■ Page excerpt ■

About Me

In March 2009 I was diagnosed with cardiomyopathy - Heart Failure. Within two months, it progressed to end-stage. In August 2009 I had a Left Ventricular Assist Device (LVAD) implanted to help my heart pump blood. Then in December I was placed on the heart transplant list. On January 11, 2010 a heart became available for me and I was taken to the operating room. While on the table, the surgeons found that my own heart had began to heal. I didn't get that transplant and subsequently had my LVAD removed in September 2010. Today, I have a new appreciation for life and am learning to take each day one step at a time.

Monday, April 23, 2012

Optimist or Realist?

A few weeks ago, our Mended Hearts chapter had a psychologist that came and spoke on "Keeping a Positive Outlook Throughout Heart Disease."  I was surprised when she showed statistical data that "optimists" had a 67% shorter hospital stay than normal patient. She submitted that optimism was a character trait that some people are gifted with and yet others have to work to attain the quality.

As I was listening, I began reflecting on myself and whether I am an "optimist." NOPE. But I like to think of myself as a "realist." Throughout my illness, I have always tried to prepare myself for the worst while thinking that if the best happens, that's great! In my mind, I felt pretty positive that my "realist" mental state was the best it could be and that by being an optimist, you are sort of sticking your head in the sand and ignoring how dire heart failure truly is. But then she continued...

■ Material provided ■
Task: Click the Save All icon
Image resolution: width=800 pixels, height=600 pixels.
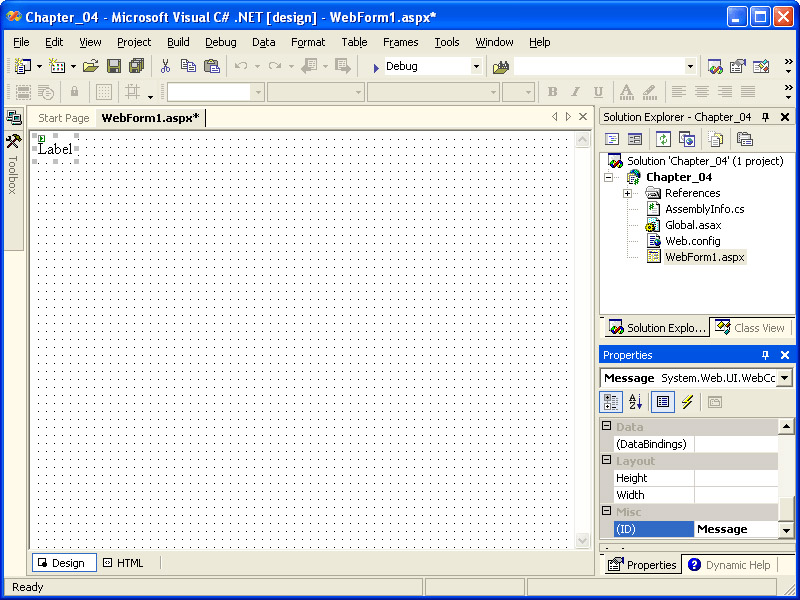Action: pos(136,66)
--
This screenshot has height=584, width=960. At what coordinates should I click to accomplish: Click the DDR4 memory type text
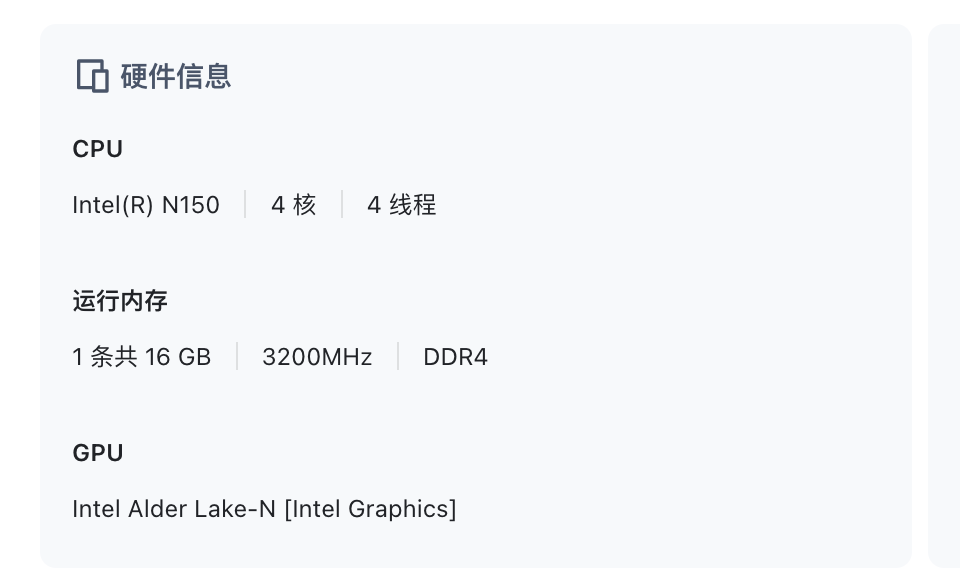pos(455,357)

■ Set of tasks ■
1. According to the heart failure blog post, how much shorter were optimists' hospital stays in the psychologist's statistical data?
2. Using the heart failure blog post, explain why the writer did not receive the heart transplant on January 11, 2010.
3. In the heart failure blog post, rewrite the paragraph beginning "In March 2009 I was diagnosed" as a brief chronological list that keeps its main facts.

■ Responses for each task ■
1. Optimists had a 67% shorter hospital stay than the normal patient.

2. While the writer was on the operating table, the surgeons found that the writer's own heart had begun to heal, so the transplant was not performed. The writer's LVAD was later removed in September 2010.

3.
- March 2009: Diagnosed with cardiomyopathy (heart failure), which reached end-stage within two months.
- August 2009: Had a Left Ventricular Assist Device (LVAD) implanted to help my heart pump blood.
- December 2009: Placed on the heart transplant list.
- January 11, 2010: Taken to surgery for an available heart, but the surgeons found my own heart had begun to heal, so I did not get the transplant.
- September 2010: Had the LVAD removed.
- Today: I have a new appreciation for life and take each day one step at a time.